▸ Data for processing:

+-------+

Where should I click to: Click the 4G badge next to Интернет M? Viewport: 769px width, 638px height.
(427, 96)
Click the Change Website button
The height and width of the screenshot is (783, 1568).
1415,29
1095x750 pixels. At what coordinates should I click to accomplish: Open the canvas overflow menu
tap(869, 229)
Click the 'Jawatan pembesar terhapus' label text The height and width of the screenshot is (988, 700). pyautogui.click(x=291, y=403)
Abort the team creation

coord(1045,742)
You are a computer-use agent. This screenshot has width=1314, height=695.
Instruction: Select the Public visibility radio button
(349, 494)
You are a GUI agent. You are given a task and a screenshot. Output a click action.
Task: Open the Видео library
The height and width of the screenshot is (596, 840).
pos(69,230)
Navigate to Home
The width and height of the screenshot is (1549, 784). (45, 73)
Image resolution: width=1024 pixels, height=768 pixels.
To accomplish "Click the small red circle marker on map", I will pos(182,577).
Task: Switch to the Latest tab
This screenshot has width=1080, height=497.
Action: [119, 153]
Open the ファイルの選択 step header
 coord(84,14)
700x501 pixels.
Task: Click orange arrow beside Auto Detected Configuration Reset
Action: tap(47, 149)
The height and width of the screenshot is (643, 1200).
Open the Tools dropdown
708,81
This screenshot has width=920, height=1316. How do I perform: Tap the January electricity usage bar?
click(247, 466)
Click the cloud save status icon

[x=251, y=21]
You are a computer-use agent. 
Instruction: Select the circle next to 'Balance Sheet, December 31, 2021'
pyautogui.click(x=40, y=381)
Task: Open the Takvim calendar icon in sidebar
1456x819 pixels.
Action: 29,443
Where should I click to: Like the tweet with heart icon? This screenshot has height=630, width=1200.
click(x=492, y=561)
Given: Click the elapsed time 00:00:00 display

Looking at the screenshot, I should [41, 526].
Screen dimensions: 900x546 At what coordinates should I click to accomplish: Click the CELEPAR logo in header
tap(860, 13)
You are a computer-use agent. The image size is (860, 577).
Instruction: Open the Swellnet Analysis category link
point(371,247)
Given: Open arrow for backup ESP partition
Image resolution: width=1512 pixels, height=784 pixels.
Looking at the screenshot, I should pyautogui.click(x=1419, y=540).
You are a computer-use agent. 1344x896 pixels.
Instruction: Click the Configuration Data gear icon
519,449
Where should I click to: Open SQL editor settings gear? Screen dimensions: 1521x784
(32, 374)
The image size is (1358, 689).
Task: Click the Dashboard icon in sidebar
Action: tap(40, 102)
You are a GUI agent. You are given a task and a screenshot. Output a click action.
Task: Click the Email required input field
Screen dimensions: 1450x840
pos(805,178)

+-------+

▸ Required work: Pull out every line of the material above that contains the word "icon", copying each line in full. Case matters, so a line counts only if its letters match in case too.

▸ Expected output:
Click the cloud save status icon
Task: Open the Takvim calendar icon in sidebar
Where should I click to: Like the tweet with heart icon? This screenshot has height=630, width=1200.
Instruction: Click the Configuration Data gear icon
Task: Click the Dashboard icon in sidebar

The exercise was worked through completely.